New research for the UK Green Building Council and WWF has found that introducing minimum energy efficiency standards for privately rented properties will cost landlords less than £1,500 on average per home, and will save tenants over £400 a year on energy bills. This is far less than previous studies have shown.

Under the Energy Act 2011, landlords are obliged to upgrade the worst performing privately rented homes - those with an Energy Performance Certificate (EPC) rating in band 'F' or 'G' - to a minimum energy efficiency standard from April 2018. Regulations are expected to prohibit the letting of properties in EPC bands 'F' and 'G' which don’t undertake cost-effective energy efficiency improvements.

Paul King, chief executive of the UK Green Building Council, said: “This research shows just how easy and affordable it will be for landlords to comply with the minimum standards, with improvements that won’t need to go through the planning system which can be costly and time consuming.

“Minimum standards are a complete no-brainer - they require only the most basic and cost-effective improvements to a home but could save hundreds of pounds a year to the tenant.
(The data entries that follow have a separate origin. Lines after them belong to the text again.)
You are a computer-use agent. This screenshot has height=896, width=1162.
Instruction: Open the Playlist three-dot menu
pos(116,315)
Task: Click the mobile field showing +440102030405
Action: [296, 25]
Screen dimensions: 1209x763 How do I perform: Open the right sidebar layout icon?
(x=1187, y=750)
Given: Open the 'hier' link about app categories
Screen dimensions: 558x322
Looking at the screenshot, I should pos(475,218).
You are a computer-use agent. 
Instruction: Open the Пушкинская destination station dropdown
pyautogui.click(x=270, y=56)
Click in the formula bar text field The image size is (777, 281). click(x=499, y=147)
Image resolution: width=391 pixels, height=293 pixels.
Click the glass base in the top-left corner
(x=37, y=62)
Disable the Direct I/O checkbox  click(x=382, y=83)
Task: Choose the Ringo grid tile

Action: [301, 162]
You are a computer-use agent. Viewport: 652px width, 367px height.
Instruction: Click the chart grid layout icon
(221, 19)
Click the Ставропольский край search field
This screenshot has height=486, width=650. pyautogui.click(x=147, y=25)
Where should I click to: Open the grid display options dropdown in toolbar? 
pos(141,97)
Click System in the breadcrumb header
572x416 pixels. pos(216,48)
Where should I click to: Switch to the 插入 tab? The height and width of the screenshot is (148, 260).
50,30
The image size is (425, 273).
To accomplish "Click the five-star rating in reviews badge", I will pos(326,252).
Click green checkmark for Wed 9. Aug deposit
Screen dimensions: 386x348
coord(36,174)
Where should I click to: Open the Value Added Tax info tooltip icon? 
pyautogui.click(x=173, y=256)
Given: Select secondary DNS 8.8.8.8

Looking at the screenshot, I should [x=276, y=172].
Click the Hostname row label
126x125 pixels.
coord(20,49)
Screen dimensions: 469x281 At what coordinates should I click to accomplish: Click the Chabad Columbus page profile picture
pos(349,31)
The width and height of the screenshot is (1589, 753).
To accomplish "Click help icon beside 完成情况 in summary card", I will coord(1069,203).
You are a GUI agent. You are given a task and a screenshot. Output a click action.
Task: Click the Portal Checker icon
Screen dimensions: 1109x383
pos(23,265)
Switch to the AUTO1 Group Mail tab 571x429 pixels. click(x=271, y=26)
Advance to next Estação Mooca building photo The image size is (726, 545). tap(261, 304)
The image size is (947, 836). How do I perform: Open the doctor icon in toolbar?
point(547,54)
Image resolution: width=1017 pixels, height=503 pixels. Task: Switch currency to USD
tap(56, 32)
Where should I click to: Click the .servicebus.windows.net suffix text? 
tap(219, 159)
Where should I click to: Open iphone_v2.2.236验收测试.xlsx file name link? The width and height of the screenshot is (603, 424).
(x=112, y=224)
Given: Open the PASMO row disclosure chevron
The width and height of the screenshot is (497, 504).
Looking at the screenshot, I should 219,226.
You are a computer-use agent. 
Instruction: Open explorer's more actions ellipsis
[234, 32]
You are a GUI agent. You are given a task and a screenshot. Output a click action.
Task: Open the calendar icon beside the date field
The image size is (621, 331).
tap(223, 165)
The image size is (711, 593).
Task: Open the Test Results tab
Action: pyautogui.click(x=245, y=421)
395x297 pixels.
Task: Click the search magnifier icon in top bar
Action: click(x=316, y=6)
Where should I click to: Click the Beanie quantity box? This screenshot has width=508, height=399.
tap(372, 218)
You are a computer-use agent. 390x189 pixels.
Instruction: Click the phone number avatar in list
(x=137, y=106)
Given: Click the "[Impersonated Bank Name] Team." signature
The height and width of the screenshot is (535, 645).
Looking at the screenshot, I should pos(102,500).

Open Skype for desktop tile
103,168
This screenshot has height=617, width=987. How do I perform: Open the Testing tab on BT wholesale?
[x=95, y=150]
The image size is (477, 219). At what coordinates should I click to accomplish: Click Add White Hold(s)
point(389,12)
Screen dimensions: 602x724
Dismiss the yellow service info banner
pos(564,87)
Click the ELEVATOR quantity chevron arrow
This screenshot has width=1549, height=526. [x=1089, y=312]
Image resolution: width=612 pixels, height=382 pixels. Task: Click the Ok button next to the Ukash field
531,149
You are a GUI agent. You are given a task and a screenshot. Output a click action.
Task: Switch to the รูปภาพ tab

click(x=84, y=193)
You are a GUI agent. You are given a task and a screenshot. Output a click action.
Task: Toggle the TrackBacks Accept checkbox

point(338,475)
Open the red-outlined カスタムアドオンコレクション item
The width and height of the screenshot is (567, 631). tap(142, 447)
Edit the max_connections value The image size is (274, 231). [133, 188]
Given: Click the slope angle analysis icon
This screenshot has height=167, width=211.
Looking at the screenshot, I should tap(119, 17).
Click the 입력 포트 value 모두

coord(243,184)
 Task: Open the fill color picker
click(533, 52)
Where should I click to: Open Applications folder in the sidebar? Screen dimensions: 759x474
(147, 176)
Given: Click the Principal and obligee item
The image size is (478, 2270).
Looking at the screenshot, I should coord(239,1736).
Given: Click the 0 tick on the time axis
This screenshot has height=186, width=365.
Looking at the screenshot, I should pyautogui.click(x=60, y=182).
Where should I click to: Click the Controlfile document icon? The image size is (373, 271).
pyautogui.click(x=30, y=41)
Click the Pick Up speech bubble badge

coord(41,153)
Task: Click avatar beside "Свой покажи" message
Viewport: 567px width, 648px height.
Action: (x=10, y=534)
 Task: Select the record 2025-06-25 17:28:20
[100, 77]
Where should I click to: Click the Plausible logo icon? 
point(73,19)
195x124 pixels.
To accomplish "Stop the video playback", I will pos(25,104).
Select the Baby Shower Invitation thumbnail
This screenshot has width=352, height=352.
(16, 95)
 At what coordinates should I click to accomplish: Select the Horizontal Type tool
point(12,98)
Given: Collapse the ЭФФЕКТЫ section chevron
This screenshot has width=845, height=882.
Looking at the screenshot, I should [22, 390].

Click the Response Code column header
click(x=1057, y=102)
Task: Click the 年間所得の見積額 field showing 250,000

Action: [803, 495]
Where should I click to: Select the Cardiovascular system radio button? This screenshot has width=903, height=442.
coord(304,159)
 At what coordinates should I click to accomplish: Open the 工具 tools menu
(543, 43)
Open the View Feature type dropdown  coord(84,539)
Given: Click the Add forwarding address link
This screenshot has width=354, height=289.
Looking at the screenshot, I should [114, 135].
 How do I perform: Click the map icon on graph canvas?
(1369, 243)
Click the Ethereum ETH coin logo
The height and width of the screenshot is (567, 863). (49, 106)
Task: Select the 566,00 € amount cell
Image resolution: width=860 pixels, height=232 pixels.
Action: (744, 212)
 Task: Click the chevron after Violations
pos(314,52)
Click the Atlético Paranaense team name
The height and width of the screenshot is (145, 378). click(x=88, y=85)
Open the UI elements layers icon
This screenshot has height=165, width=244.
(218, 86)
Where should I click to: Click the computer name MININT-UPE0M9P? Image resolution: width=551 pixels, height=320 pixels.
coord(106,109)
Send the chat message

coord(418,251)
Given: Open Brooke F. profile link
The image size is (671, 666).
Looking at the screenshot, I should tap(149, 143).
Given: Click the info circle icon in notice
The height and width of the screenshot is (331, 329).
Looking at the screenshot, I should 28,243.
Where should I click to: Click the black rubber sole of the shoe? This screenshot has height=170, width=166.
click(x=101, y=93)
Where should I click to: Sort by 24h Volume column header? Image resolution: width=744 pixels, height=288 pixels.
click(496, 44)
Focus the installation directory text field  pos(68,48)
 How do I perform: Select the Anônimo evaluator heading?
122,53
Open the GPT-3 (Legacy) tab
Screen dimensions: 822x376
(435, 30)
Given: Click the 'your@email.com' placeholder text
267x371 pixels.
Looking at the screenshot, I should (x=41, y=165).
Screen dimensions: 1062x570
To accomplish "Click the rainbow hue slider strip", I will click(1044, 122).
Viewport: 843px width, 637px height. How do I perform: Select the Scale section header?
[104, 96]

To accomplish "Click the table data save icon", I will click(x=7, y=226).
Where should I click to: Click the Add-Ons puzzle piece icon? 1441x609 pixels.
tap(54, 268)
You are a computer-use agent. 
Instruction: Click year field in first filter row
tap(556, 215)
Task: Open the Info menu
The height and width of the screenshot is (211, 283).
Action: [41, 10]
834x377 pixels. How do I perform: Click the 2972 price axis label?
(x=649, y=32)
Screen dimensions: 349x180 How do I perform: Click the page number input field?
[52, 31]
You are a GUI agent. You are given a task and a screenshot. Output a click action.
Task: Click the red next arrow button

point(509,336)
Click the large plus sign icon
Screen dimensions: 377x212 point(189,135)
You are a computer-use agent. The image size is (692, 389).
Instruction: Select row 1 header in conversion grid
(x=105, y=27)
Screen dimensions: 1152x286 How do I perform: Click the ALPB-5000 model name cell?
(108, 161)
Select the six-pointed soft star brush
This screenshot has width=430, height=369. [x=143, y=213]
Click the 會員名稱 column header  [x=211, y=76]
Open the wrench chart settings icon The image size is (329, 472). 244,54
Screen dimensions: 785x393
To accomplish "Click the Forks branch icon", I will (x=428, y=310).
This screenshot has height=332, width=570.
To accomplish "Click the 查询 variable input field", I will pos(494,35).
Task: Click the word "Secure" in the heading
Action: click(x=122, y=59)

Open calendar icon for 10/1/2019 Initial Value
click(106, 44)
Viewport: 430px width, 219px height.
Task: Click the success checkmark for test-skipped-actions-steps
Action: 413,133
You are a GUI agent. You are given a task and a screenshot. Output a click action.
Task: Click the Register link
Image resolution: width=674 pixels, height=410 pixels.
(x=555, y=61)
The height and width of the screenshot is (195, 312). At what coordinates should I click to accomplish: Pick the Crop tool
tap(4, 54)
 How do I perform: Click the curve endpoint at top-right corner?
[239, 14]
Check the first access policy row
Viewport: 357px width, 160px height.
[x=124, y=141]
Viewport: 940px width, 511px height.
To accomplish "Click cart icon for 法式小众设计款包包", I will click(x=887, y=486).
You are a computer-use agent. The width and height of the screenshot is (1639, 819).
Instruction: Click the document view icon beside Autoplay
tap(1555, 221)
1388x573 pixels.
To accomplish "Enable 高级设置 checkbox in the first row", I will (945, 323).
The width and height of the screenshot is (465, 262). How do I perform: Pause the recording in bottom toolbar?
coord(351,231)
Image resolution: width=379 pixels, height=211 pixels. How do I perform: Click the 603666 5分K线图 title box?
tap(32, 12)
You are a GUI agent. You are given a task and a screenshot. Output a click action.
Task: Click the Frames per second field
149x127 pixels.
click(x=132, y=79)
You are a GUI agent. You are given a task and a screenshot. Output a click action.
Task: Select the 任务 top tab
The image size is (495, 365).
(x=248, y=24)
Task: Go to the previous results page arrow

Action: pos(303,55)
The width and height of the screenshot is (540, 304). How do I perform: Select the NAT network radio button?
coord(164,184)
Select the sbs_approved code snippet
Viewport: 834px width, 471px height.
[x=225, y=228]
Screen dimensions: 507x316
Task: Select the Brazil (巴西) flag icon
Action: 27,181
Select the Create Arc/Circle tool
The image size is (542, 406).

The Government must introduce the regulations without delay to give badly needed certainty to both landlords and tenants.”

The research, conducted by Parity Projects, examined 3,000 properties rated as EPC band 'F' or 'G' and modelled the improvements that would be needed to reach EPC band 'E'.

It found that:

All of the properties examined were also able to comply without resorting to measures which may require planning permission, such as external wall insulation or solar PV.

Zoe Leader, climate & energy specialist for WWF-UK, said: “Improving the energy efficiency of our homes is critical to achieving our carbon emission reduction targets and protecting some of the most vulnerable against the very worst impacts of climate change. What this research also demonstrates, is that implementing minimum energy efficiency standards is not only good for the environment but with average bill savings of £409 a year it is also good for our pockets.”